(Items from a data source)
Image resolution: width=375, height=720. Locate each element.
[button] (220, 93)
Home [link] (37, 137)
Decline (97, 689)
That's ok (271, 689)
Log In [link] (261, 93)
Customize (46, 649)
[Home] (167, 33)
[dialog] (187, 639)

> [Goal] Rewrite every line of the records above, requests included, and offset each coordinate in the answers by adding 65 to it.

> [Solution for this exercise]
Image resolution: width=375, height=720. Locate each element.
[button] (285, 158)
Home [link] (102, 202)
Decline (162, 754)
That's ok (336, 754)
Log In [link] (326, 158)
Customize (111, 714)
[Home] (232, 98)
[dialog] (252, 704)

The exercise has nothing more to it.